Pêche, produit de consommation


    juin 2000 par David Synold

      Depuis quelques années, une baisse significative des ventes de permis de pêche, nous invite à une réflexion en profondeur de l’approche de la pêche... Les chiffres de l’année passée : deux millions deux cent vingt neuf mille neuf cent cinquante six cartes de pêche vendues, soit une baisse d’environ deux et demi pour cent, nous le confirme.

      L’augmentation des ventes de cartes journalières d’environ cent seize pour centdévoile une nouvelle façon de consommer. Passée de loisir passion à loisir consommation, la pêche doit avant tout garder son identité mais aussi son éthique...

      Dans un article paru à "la Gazette Officielle de la Pêche et de l’Eau" du 5 mai ( 50 rue de Bagnères 65100 Lourdes), parlant de la dernière assemblée générale de la Fédération de Dordogne, le président Jacques Laguerre a attiré l’attention sur le fait qu’en Dordogne, destination prisée par les pêcheurs, la baisse des ventes de cartes complètes en 1999 a atteint cinq virgule soixante sept pour cent. Ce chiffre n’a de loin pas été compensé par les nouveaux produits pêche telle que la carte vacances ou la carte jeunes.

      Il constate par la même occasion qu’une infraction sur trois relevée au bord de l’eau, concerne le défaut de permis et en tire une conclusion grave mais logique à la quelle il faut se résigner : "Les évolutions que nous avons enregistrées ces derniers temps, avec l’orientation des gardes du C.S.P. vers de nouvelles missions, au détriment des missions de police de la pêche, incitent certains individus à ne plus prendre de carte de pêche.

      Pensez, lorsque pendant dix ans ou plus on n’a jamais été contrôlé, qu’on n’a jamais vu un garde au bord de l’eau, la tentation est grande de faire l’économie de la carte de pêche quitte à payer une amende si l’on est ensuite pris en défaut, amende qui ne correspond pas, loin de là, à l’économie ainsi réalisée, de telle sorte que le contrevenant est gagnant dans tous les cas".
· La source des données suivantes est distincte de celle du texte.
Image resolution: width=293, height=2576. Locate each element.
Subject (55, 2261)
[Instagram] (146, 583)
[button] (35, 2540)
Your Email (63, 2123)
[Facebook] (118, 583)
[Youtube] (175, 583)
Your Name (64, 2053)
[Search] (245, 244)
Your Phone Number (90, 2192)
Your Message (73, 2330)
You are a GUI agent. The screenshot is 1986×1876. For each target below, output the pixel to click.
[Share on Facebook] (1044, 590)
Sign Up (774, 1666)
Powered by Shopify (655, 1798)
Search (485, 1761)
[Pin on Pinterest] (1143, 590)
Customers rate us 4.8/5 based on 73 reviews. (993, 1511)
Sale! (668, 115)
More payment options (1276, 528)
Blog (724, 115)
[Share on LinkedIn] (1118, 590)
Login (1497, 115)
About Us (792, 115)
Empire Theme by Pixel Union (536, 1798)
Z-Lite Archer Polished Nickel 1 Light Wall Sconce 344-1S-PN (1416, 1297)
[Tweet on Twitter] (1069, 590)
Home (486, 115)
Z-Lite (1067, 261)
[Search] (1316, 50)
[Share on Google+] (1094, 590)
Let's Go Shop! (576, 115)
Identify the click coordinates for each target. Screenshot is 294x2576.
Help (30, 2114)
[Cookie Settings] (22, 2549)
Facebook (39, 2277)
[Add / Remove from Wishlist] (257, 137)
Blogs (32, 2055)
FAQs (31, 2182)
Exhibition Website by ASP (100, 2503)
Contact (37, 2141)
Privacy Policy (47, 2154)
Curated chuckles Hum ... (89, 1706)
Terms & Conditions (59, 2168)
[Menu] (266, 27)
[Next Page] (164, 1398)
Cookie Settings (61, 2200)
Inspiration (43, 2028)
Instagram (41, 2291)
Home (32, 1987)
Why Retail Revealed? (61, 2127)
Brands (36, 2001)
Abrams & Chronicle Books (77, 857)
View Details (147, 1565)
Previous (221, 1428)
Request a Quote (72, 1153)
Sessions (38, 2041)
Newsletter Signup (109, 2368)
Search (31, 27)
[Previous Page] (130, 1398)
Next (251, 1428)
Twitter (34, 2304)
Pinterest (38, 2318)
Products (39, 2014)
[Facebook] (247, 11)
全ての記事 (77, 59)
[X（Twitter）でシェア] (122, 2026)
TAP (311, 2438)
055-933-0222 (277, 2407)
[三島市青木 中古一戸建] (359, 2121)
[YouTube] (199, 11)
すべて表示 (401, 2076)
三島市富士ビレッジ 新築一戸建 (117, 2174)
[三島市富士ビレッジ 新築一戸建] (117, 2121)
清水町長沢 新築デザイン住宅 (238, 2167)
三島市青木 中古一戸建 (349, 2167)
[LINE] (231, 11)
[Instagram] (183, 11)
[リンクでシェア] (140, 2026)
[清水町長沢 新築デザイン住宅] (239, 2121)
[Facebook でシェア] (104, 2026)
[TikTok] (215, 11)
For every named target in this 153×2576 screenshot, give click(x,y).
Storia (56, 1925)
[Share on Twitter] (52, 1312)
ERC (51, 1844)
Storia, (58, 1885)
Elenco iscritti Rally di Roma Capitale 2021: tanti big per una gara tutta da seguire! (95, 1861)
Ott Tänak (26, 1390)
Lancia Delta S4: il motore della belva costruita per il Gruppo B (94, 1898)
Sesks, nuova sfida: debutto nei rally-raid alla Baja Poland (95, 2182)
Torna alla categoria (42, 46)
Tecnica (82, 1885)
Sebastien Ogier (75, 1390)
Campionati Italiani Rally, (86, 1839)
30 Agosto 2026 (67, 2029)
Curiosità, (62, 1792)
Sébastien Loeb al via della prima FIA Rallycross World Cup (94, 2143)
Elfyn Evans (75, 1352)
      Pour ceux qui croient encore que notre monde de pêcheur à la mouche se compose de braves garçons dont la conduite est dictée par l’éthique... le revers est rude !

      Il est important de rappeler à certains, que les associations et fédérations de pêche et le C.S.P. vivent des cotisations et des taxes acquittées par les pêcheurs, évidement quand le nombre de cotisations (et de taxes) baisse, les possibilités de fonctionnement et d’action s’amenuisent, et nos rivières n’ont pas besoins de ça ...

      Mais l’intervention du Président Jacques Laguerre, même si elle est fondée ne doit pas faire oublier une autre explication au phénomène : cette baisse des ventes de cartes complètes ainsi que le bond en avant de cent seize pour cent au niveau national de la carte journalière est sans aucun doute le résultat du changement de mentalité et d’approche de la pêche...

      La pêche de loisir s’ouvre aux pratiques occasionnelles...

      La carte journalière a été créée dans ce sens et permet aujourd’hui de maintenir la pêche parmi les activités de loisir. Elle est généralement utilisée par une population de plus en plus citadine dont le temps et les contraintes interdisent une pratique à l’année.

      Pourtant ce public est à la recherche d’activités de plein air, approche de la nature, de sites accessibles et équipés et de services d’initiation ou perfectionnement. Certaines AAPPMA répondent à une partie de ces attentes en proposant la carte "journée", mais le service d’initiation, de perfection ou d’accompagnement comporte encore d’énormes lacunes...

      La carte à la journée ou la consommation d’un loisir à la demande..

      Face à cet argument on peut pourtant s’inquiéter de l’arrivée de pêcheurs/consommateurs, pressés par le temps... dont la pratique occasionnelle laisse entrevoir une connaissance du milieu et une éthique tout aussi occasionnelles.

      Cela va à l’encontre de l’engagement et du travail des bénévoles dans les cercles, clubs et écoles de pêche et de connaissance du milieu aquatique. Pour le respect du travail de ces bénévoles il serait bon d’évoquer un engagement plus important des Associations de pêche dans l’encadrement des utilisateurs de la carte "journée" plutôt que de les considérer uniquement comme un nouveau moyen de remplir les caisses.

      Bref comme toujours rien n’est parfait mais en guise de conclusion je citerais Michel Guéry dont vous pouvez lire l’article intitulé "Pêche de loisirs" sur le site du Conseil Supérieur de la Pêche.

      La mise en place de la carte journalière a permis une valorisation rapide des parcours équipés auxquels manquait cet élément simple d’ouverture au public. C’est un véritable outil de développement susceptible de servir la lutte contre l’érosion des pêcheurs.